I am sending love to everyone who is missing a beloved son or daughter this Christmas season. I understand the pain, I have two sons who have passed. My first child died as an infant (7 weeks of age) from a heart defect in 1984, and then my youngest died in 2013 at the age of 21 from an accidental overdose. You wonder how much pain one heart can hold. My love and sincere sympathy goes to everyone suffering. Together we are stronger. God bless.
Teresa
I am praying for your daughter. This must be incredibly hard for you. There are so many new treatments on the horizon now for cancer. I am a 12 year cancer survivor this week. She will be okay. Love and hugs to you <3
Well it's been a very long while since I've been on this site. I feel like you Karen that I don't have much to say or share that will help. Karen - you have helped so many so much by creating this group. Dec.1 will be 5 years for me and I too cannot believe it's been that long. And yet it feels like I've been drowning in sorrow for so long.
Kellie Hull I am so very sorry for your loss and to have to welcome you to the club nobody wants to be in.
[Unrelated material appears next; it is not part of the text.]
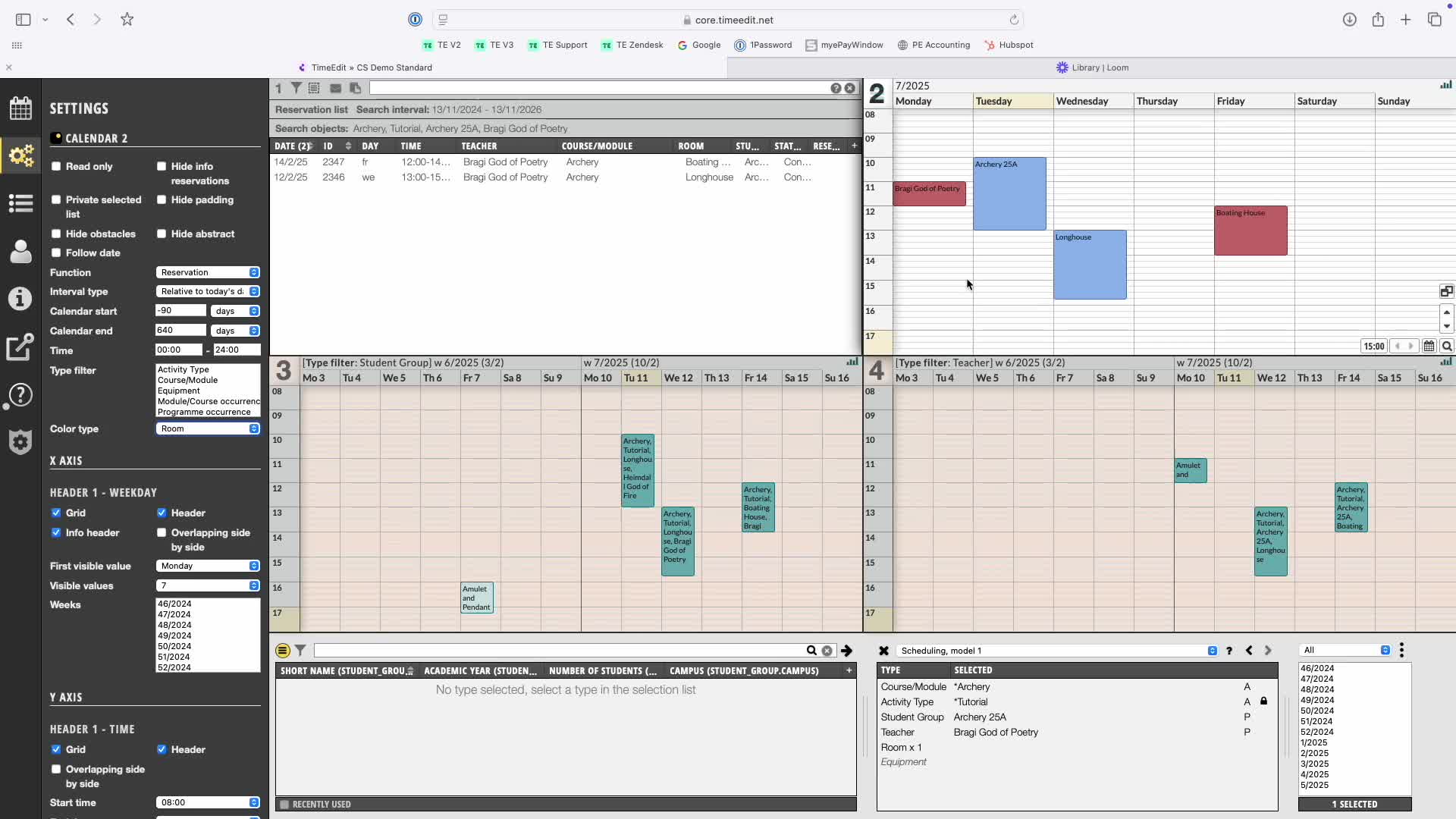Open the list view sidebar icon

tap(20, 203)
I lost my Daniel at age 17 in a car accident. The suddenness of it it so traumatic. And I miss my sweet boy more every day. He was my only and I feel my life has remained stuck in the time when he was here.
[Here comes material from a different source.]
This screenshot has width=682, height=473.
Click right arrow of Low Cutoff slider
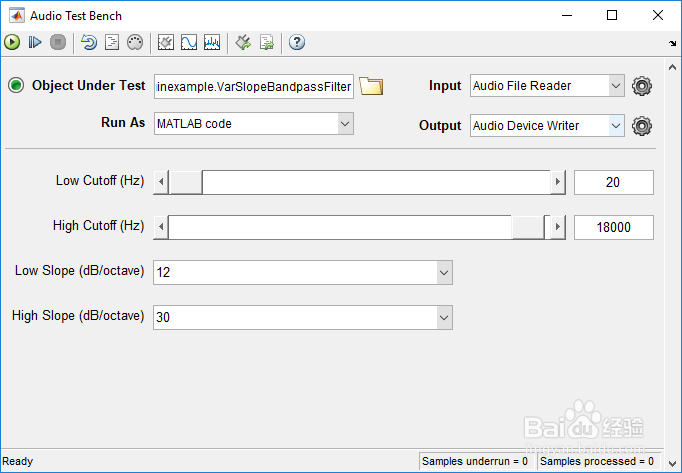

Teresa, I think of you and how strong you've been. I hope you are still doing the soccer tournament. I try to do things in Daniel's remembrance but not with the same passion I have at first. It almost hurts too much now. But I will tell you my faith never wavers. He is with me so much. I feel his presence and he sends me love and strength. I do believe that "he just in the other room" and this life is buts one stop along the way. That doesn't make this stop easier except that I know he is ok, he's not in pain any longer, he is doing amazing things that we can not really comprehend. And he showed me the greatest joy there is in life -the love of our child. Thank you Daniel for being my son. The pain is so great but I would never trade it for not having had you. God I miss him and I struggle every day. My perspective on life is so different and I don't really make too many plans. I still have a lot of anxiety. I am editor of out local Compassionate Friends newsletter and I feel that way I am giving a service. I lean on my spiritual family at my Ashrama for support and to keep my spiritual life in practice. I want to be close to where he is.
Eva your poem is quite beautiful. It is so hard for the surviving siblings to deal with their loss and the loss of the parent they knew because we are never the same. But you can share together the great love you all shared with the daughter you lost.
Dolly - always nice to be reminded of Brandon's messages to you. I always get them and recently we had a devastating fire here in the Foothills of Glendale. The canyon where my son was killed was on fire for 4 days. Afterwards, it was all burned, north, south, east and west of the crash site for miles - 7000 acres. I thought to myself that I hoped that damn wall the car crashed into was burned to the ground.Now the city will. have to fix it! I thought. for 5 years I have kept flowers at that site. When we were finally allowed to go down there, I expected to see it all gone but miraculously the only thing left - were the flowers and the end of that wall. To me it was another wonderful message of hope. His spirit is so strong and I could just see him saying,"Not my flowers". I thank the brave firefighters. I know they left them there and removed other debris that was always dumped behind the wall. IBut still, the fir jumped the road and burned everything in it's path - a mile to the freeway, jumped the freeway and burned up to the house. Fortunately no one was killed and only one home was lost. So on my darkest day I think of those flowers - the only color amidst a backdrop of blackened ash. He was and will always be my greatest joy. I am sharing the picture of this.
NO one else knows the heartbreak we live with and I hold all of you here in my heart and prayers especially during these very difficult holidays. I can't wait for them to be over. Hugs to everyone.